**GOAL**
Copy the records below word for word, leaving out the pictures.

Text and element pointing records:
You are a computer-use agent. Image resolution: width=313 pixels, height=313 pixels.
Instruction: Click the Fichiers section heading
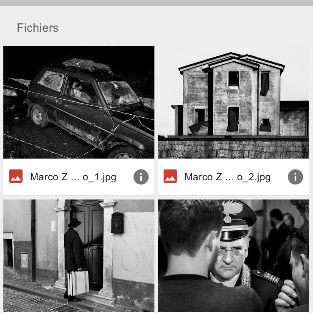[x=38, y=28]
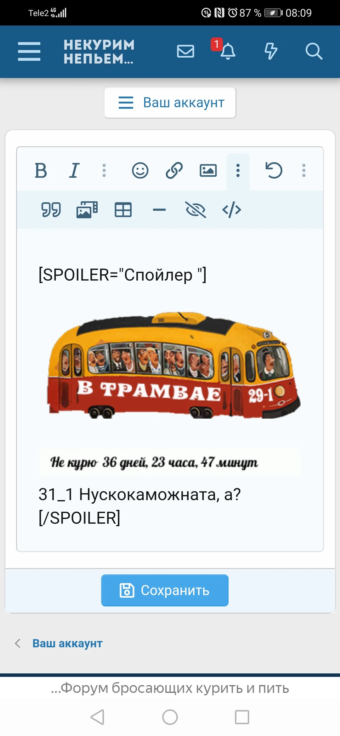340x736 pixels.
Task: Open the media gallery insert icon
Action: (87, 210)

**SOLUTION FOR THIS EXERCISE**
You are a computer-use agent. Image resolution: width=313 pixels, height=313 pixels.
Instruction: Click the Fichiers section heading
[x=38, y=28]
340x736 pixels.
Task: Open the media gallery insert icon
Action: (87, 210)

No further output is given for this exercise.